Agatha Award—winner Earlene Fowler, author of Delectable Mountain and other titles in her Benni Harper Southern cozy series, tries her hand at a stand-alone mystery about Ruby Gavin, a young widow who discovers some unsettling secrets about her late husband.

You've taken a break from your Benni Harper series to pen a stand-alone, The Saddlemaker's Wife. Why now?

I wanted to write about someone who was entirely different from Benni Harper, but who faced the same tragic circumstance, becoming a widow early in her life. I often thought about how Benni had such a loving, supportive family surrounding her and what would it be like for someone to go through the same tragedy and be alone. As for why now, it just seemed like time for Ruby's story to be told.

Your mysteries are very character-driven. Did that make it easier to write a book that examines family relationships so compassionately?

People have always fascinated me. I just love hearing about people's lives. So it makes sense that my books and stories would be character-driven.

Setting is important also, and in particular, regional variations and how they inform character.

For example, having Southern roots.

I'm really thankful for having a Southern mother, a Western father and growing up in Southern California. I think it gives me a perspective that enables me see things from more than one point of view. I love the straightforwardness of Westerners, their toughness, their bravery, their stoicism. But I think my spiritual self resides in the South. I love the wit of Southerners, their humor, their love of language. When I'm with Southerners, I never have to apologize for talking too long or asking too many questions about their family.

The importance of family is a consistent theme in all your books.

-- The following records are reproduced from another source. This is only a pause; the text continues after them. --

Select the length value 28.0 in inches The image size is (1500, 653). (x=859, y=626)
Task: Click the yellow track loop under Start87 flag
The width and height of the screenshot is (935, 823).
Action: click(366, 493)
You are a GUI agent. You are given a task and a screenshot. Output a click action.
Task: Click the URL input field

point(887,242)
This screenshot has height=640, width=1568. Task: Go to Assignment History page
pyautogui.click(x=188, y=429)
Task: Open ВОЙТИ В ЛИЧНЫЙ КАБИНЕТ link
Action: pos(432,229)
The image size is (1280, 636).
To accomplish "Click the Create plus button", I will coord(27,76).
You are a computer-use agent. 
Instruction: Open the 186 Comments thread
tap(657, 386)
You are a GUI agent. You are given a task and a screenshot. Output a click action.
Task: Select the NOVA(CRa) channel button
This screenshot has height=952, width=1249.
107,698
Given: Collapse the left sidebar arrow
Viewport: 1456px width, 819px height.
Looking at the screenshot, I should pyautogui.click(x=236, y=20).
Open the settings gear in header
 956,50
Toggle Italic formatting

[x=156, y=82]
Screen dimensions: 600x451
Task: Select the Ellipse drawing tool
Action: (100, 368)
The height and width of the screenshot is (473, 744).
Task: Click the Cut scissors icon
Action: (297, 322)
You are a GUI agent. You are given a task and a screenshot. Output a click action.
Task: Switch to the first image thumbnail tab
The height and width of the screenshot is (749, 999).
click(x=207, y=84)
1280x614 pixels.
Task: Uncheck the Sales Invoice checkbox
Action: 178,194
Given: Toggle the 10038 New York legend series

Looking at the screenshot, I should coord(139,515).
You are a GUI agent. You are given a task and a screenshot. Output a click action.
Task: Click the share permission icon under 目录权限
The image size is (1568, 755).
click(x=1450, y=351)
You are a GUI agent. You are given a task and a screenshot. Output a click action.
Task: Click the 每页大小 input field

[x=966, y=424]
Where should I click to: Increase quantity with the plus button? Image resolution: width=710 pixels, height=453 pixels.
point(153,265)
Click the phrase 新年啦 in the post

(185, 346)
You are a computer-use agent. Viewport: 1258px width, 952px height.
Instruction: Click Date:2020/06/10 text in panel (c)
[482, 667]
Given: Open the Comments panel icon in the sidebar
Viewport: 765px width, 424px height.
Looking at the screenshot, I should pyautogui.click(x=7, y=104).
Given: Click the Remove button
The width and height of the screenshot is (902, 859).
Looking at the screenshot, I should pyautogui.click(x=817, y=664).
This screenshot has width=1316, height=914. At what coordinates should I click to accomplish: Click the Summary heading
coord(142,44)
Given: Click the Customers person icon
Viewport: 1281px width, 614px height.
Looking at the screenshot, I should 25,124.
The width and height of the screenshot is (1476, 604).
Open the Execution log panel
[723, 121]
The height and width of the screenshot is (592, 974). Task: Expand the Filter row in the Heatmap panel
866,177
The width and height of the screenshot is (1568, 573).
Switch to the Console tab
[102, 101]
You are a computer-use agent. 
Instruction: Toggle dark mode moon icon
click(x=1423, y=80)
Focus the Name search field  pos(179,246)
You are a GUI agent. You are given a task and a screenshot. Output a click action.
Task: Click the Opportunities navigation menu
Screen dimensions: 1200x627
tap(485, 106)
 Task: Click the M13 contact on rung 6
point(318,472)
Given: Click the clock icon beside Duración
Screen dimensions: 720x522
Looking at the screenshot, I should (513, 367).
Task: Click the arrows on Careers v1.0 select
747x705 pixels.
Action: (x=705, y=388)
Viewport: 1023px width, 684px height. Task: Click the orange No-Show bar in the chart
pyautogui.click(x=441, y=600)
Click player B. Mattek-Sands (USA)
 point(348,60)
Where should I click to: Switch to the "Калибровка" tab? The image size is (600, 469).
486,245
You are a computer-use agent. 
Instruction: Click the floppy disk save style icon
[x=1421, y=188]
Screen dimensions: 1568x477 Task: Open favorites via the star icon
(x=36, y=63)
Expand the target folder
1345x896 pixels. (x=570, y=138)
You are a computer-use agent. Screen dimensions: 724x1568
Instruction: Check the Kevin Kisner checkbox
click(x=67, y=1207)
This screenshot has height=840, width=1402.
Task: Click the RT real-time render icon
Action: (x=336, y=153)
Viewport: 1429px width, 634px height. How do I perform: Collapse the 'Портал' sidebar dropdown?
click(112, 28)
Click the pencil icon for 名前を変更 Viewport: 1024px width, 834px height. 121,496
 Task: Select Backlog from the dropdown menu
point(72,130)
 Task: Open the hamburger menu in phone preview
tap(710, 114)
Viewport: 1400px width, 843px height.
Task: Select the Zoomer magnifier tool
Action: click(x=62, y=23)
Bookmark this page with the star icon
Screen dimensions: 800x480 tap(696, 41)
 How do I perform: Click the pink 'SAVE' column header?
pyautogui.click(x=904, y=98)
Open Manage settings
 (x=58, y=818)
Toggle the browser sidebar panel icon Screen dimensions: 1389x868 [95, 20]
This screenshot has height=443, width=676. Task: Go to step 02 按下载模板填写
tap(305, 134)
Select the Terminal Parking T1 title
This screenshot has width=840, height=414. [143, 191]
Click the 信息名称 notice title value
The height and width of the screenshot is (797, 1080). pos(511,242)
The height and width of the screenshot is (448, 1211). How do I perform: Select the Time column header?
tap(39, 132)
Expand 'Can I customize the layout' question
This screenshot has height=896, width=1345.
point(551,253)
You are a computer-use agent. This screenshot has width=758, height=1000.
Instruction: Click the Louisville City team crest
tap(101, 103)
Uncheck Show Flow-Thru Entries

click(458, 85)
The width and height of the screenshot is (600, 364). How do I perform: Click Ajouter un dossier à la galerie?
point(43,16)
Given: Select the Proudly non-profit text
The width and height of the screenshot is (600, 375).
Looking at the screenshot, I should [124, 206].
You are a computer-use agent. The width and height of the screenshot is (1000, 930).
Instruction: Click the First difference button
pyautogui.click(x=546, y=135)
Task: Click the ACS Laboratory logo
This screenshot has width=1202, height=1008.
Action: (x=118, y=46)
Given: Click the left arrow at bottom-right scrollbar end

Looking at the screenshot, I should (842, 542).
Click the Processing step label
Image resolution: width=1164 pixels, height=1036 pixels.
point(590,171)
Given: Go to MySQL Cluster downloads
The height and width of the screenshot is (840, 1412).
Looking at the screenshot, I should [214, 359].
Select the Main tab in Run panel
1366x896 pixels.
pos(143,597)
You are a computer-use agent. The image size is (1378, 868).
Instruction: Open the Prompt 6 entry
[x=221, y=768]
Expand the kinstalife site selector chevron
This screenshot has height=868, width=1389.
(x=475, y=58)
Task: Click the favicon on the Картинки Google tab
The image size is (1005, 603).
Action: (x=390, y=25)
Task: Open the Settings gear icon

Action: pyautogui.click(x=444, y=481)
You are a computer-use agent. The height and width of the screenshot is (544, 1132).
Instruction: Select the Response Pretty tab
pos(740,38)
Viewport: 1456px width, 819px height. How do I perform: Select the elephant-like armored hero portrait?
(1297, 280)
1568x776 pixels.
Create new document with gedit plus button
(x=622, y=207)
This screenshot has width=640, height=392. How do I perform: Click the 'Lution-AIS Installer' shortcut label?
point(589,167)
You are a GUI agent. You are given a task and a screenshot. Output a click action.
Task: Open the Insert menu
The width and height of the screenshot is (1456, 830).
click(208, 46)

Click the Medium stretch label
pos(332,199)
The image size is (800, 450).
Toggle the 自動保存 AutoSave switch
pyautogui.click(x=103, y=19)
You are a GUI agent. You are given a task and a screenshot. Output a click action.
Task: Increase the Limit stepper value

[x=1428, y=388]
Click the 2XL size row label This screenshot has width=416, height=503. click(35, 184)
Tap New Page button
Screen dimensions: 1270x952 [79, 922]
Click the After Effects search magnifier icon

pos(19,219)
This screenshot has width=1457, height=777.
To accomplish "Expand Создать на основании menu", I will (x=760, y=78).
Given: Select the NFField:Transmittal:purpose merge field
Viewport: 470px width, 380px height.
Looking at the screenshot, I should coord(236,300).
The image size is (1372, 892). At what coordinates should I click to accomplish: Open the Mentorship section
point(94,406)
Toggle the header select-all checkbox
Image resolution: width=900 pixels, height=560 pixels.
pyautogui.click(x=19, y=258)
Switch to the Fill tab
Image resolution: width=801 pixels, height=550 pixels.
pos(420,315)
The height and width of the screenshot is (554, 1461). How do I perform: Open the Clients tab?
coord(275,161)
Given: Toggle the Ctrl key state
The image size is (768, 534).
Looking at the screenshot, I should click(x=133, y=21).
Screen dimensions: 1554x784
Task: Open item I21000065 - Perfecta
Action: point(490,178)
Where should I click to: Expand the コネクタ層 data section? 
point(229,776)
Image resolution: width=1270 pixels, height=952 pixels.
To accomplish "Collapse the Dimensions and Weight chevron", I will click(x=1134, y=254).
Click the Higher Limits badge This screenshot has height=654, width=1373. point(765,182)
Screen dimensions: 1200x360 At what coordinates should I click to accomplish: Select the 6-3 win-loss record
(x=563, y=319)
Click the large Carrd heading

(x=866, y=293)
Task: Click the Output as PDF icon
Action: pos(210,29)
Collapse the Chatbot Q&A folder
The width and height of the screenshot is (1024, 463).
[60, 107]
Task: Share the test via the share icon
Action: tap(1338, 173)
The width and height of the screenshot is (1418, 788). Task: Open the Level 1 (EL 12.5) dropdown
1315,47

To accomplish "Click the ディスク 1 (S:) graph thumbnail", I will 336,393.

I do think about the whole concept of family a lot, about who is our family, what defines a family. Since my husband, Allen, and I don't have children, we've never been what is considered the traditional family unit. I understand what it feels like to be different because you aren't exactly like the norm. Thank goodness, that's changing. With so many blended families now, the word family means something entirely different than what it did 30 years ago. Family, I think, are people we love. Maybe it's as simple as that.